Clark’s fairly underwhelming first half (three fouls and two points) cast less of a pall over the proceedings than New York’s obvious superiority. Take the excitement over Clark out of the picture, and this was a matchup of the defending Eastern Conference champions — a superteam by any definition — against a team that has spent most of this era mired in last place. (Indiana played New York tough once last season, with an Aaliyah Boston game-tying shot capping a late flurry to force overtime, but these teams simply are not of equivalent quality.) One of the biggest roars of the night was for a steal and transition opportunity that ended in a blown Fever lay-up.
To be sure, the frenzied peak of the Fever game on Thursday was sustained throughout Friday’s Knicks-Pacers Game 6. Yet the fact that the atmospheres were at any point comparable is itself a milestone for the WNBA. Thursday’s game looked and felt like a major league event, and while one could spot a few empty seats here and there, even the highest levels of the upper deck were well-populated — all for a franchise that, had Tamika Catchings not led them to the WNBA Finals in 2009, could well have folded amidst the recession.
(To say the least, both games provided a more exciting atmosphere than February’s NBA All-Star Game, when the roars from the crowd were limited to Tyrese Haliburton’s flurry of threes at the start.)
It should be noted that exiting the Fever game was far easier than navigating the sea of gold following the Pacers’ win on Friday, though again much of that can be attributed to the vastly different results of the two games.

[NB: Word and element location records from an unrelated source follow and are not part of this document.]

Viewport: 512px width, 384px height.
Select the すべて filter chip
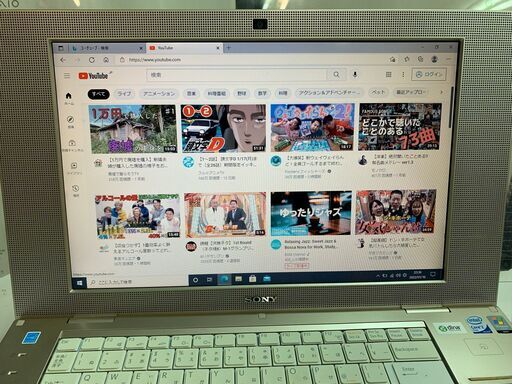click(99, 94)
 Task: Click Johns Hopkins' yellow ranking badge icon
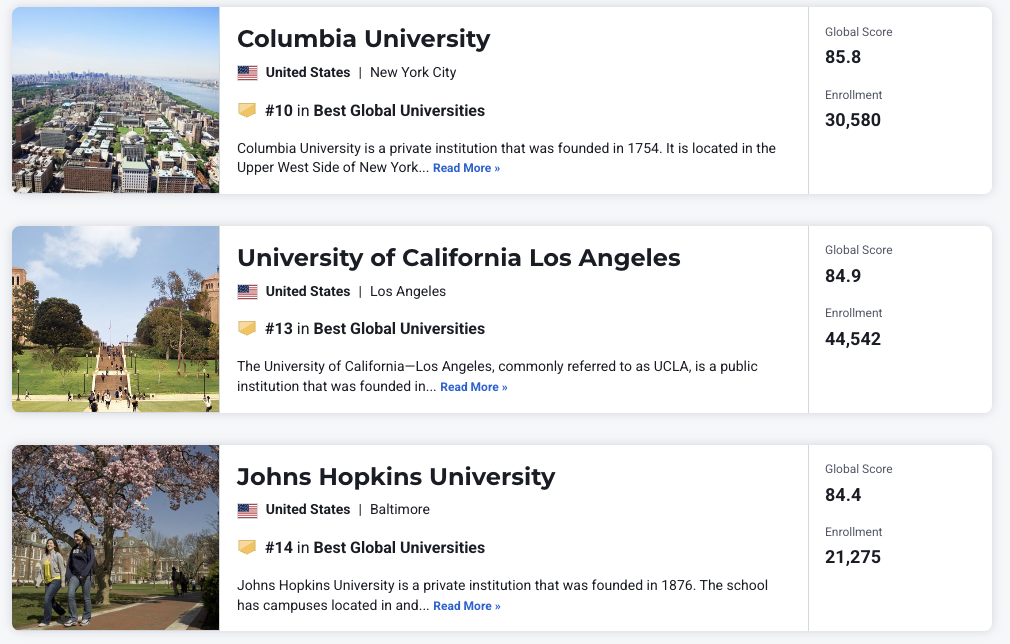tap(247, 547)
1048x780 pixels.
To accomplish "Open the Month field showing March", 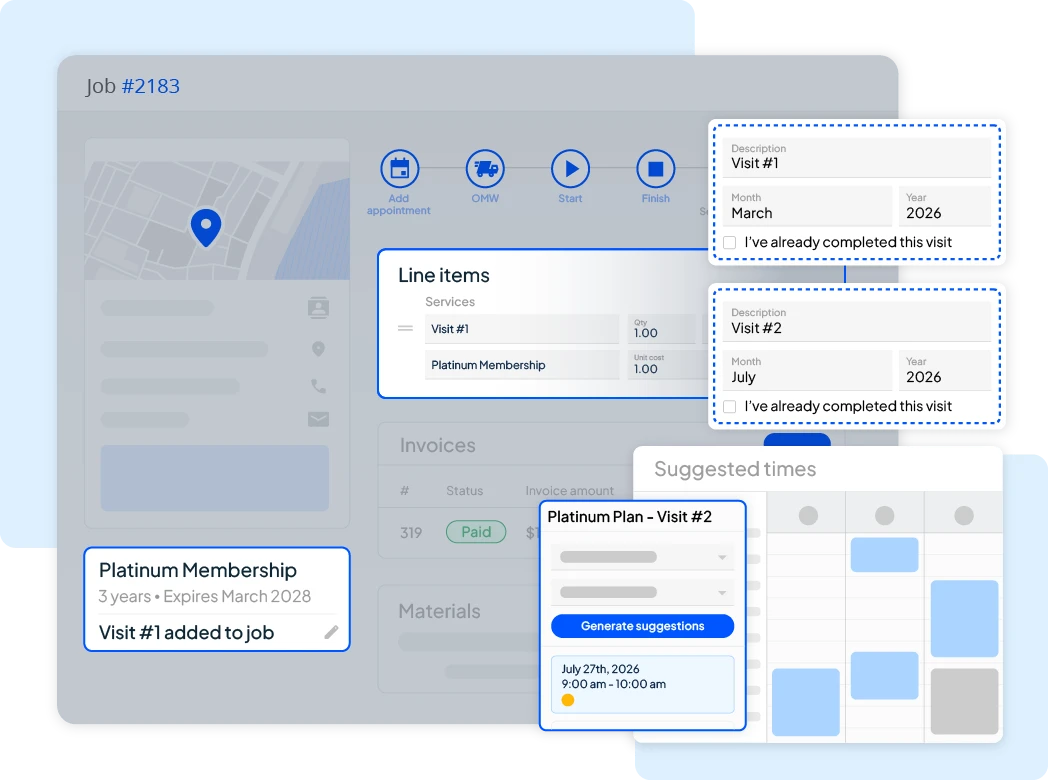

Though the Pacers are bigger in Indianapolis, they occupy a lower rung on the NBA hierarchy than the Fever do in the WNBA. As evidenced by ESPN’s New York-heavy coverage of their Game 7 win on Sunday, the sixth-seeded Pacers are not a national favorite. When asked by this writer after Game 6 about the national exposure his team would receive in Game 7, Haliburton spoke of earning the spotlight: “When you’re a young, up and coming team, it’s easy to be like ‘man, we’re never on TV, people never get to see us play.’ Well, you’ve got to earn it. … That stuff is earned, not given, and we have to prove that we deserve that spotlight.”
The Clark-era Fever are a noted exception to that rule. Clark played her fourth game on Monday with each airing on a national platform (ABC, ESPN, ESPN2 and Amazon Prime), part of a 40-game regular season that includes 36 national appearances. In the WNBA, Indiana is the Knicks, Lakers, and Warriors combined. It is almost certain that the Pacers have never played as many games on national TV as the Fever will this season.
Locally, the Pacers’ conference final run will inevitably take precedence over even the most compelling regular season story. With their season extended at least a week, it may take a bit more time before Clark has her new city’s undivided attention. In the meantime, the Fever are keeping pace.